Spoiler Alert: No Studio Was Involved in the Making of These Photos
You may think that I took these photos in a studio but let’s face it, I’m a poor college student. I don’t have a studio of my own yet. However, I do have my creativity and knowledge in a method of photography called SQIBB which stands for “Studio Quality Invisible Black Backdrop.” Let me let you in on another secret. I took all of these pictures with my classmates Brittany and Emily on campus, during the day. Once again, faux studio. Luckily I have a cool campus filled with cool objects and people, because I was able to find interesting subjects to take pictures of. I mean can we talk about those masks and that pot? They’re pure art and the best part is that I stumbled upon them on campus.
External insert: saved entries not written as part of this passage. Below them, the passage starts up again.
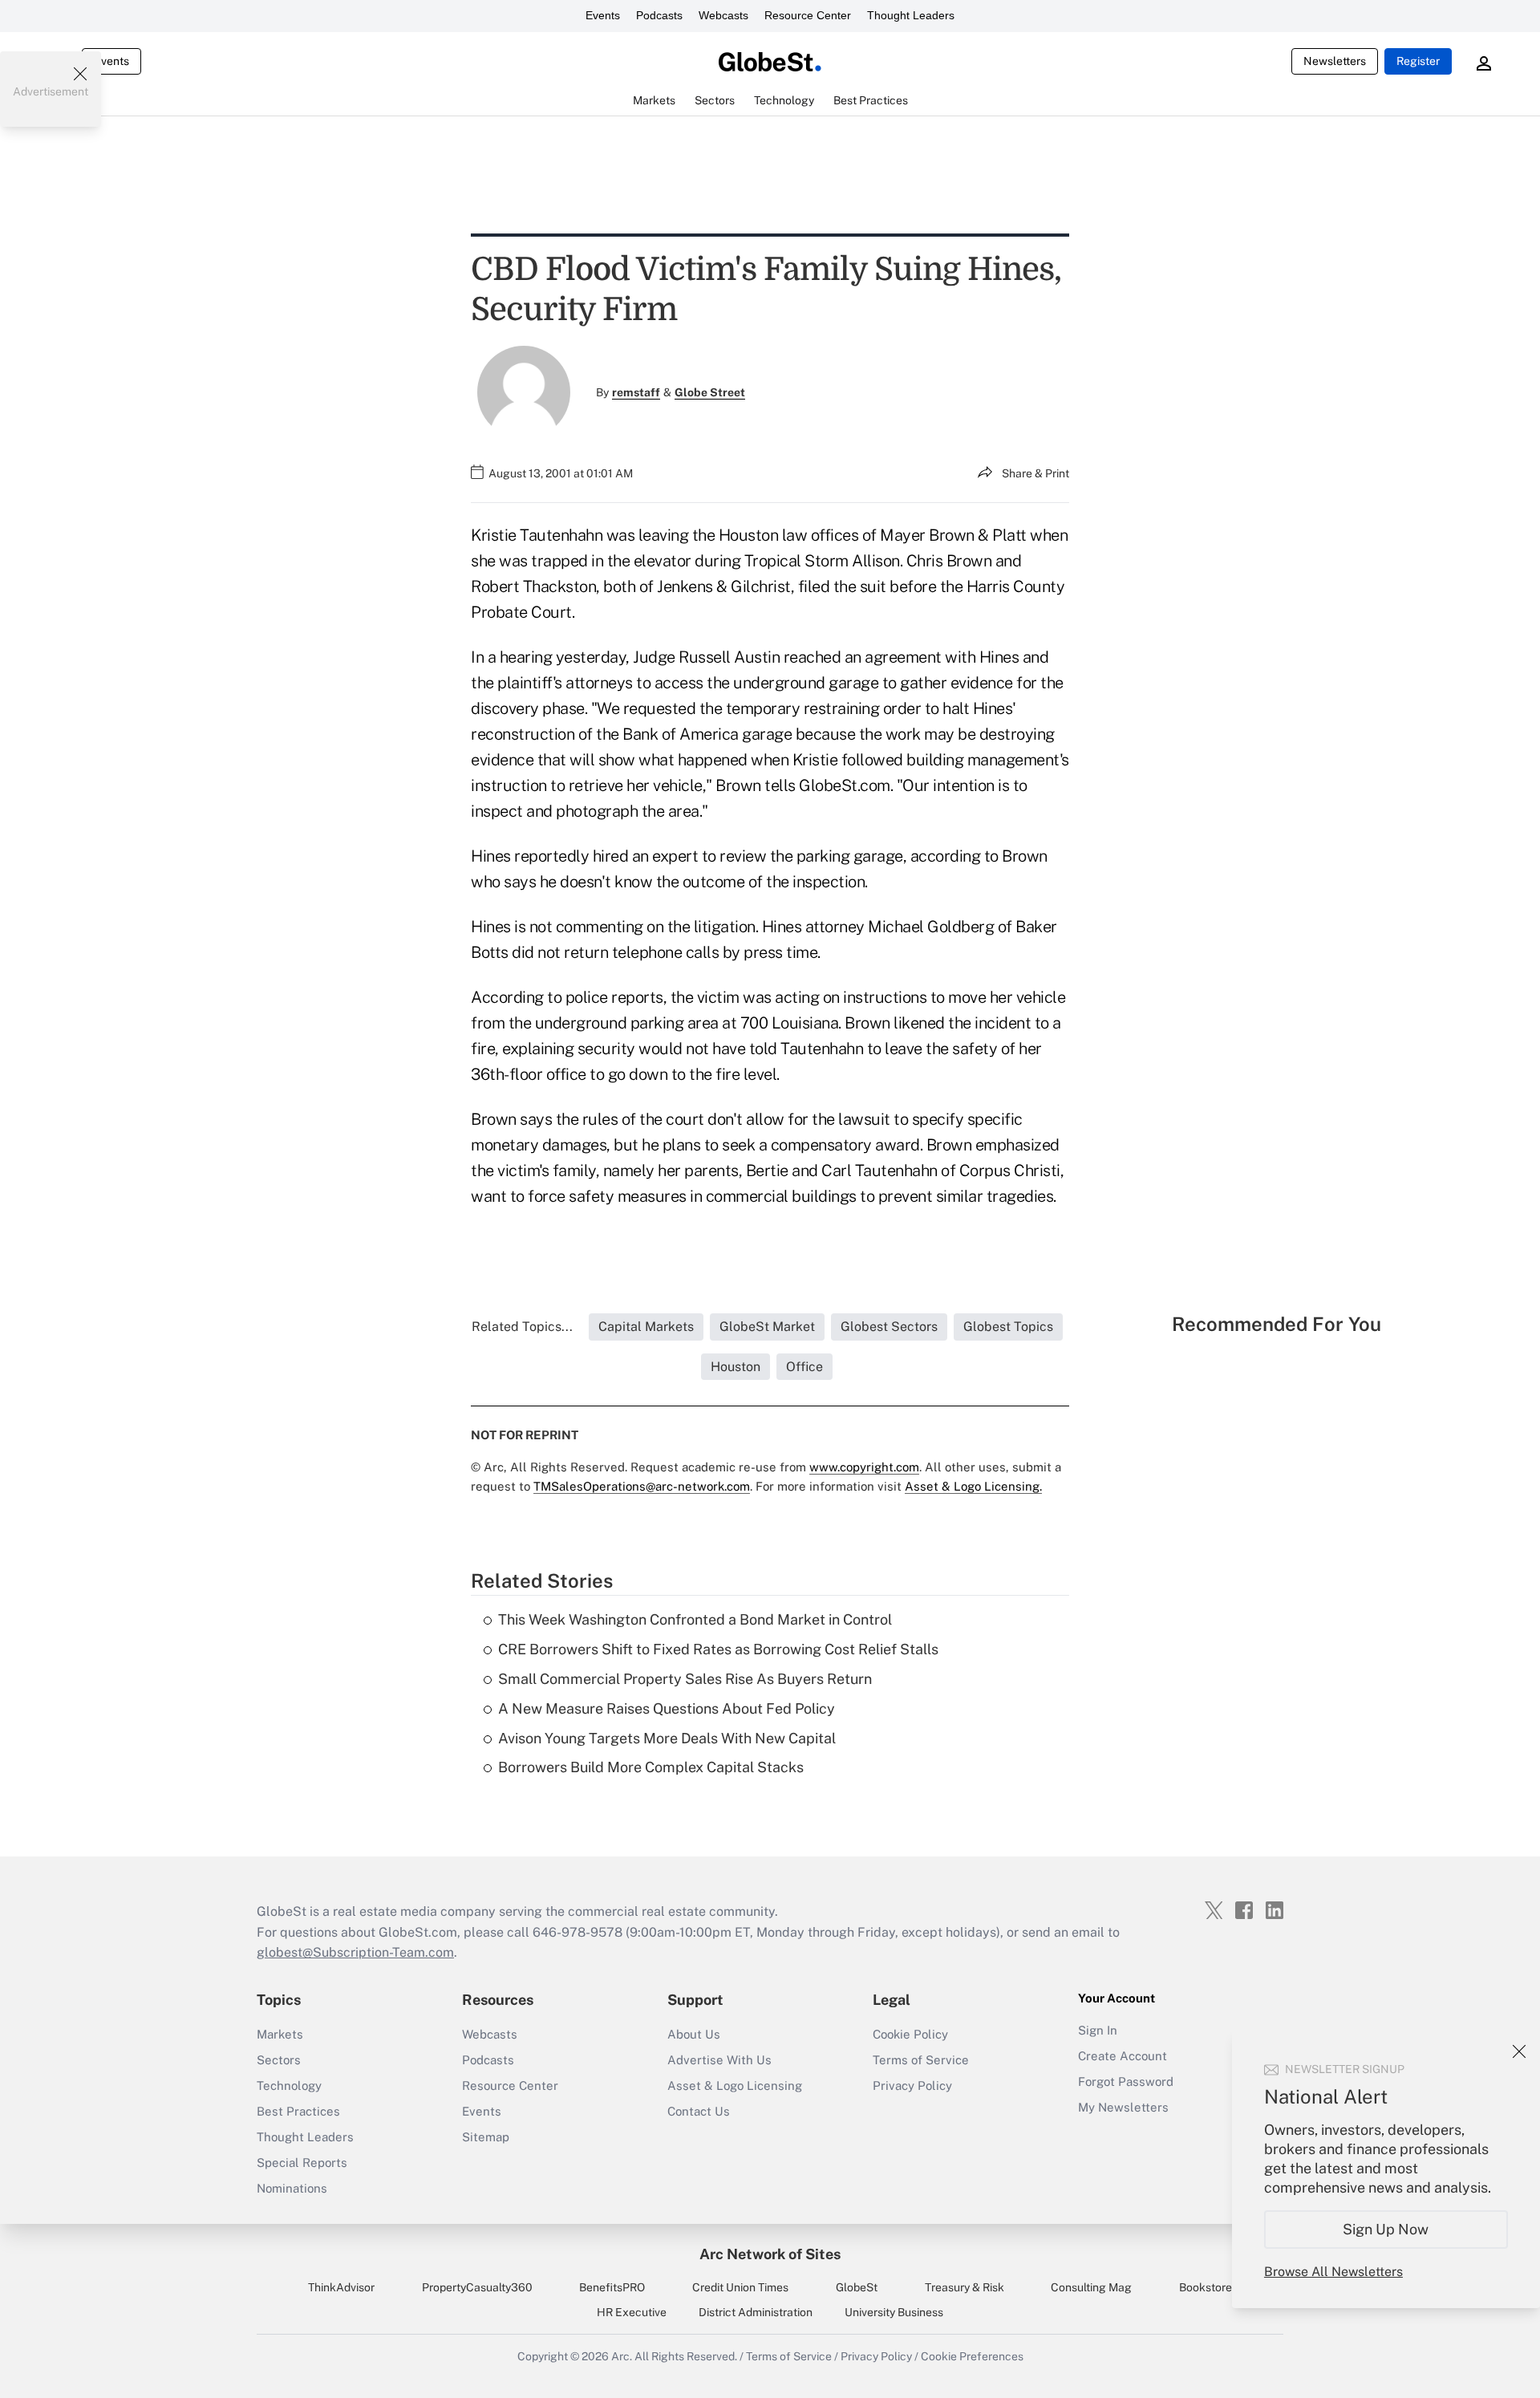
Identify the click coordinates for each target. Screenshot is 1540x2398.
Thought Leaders (910, 15)
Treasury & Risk (964, 2287)
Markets (280, 2034)
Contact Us (698, 2111)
Alright, let’s get down to the technicalities. I’m going to let you know how I was able to create these studio quality photos. First things first, camera settings. I had my ISO at about 100 but adjusted the number higher as needed. The aperature was at 1/200 ,I didn’t really need to change that while I took photos and finally my f stop was at f/8 and that didn’t really need to change either since I was inside. These photos can also be achieved outside but I decided to work inside. Anyway, as you can see in the set up picture, there was also a speed light involved and a trigger on my camera. The speed light had a shutter speed of 1/80 but that was adjusted depending on how closer or far away I was from the object. We also put a snoot on the speed light to isolate the light. By doing that we were able to create that black background that gave the photos a studio effect.
If you’re looking for more ways to create your own studio quality pictures, you should check out this article that gives you tips the items you’ll need to achieve this. At Home Studio. One of the most important things on this list is a speed light. They add magic to your photos.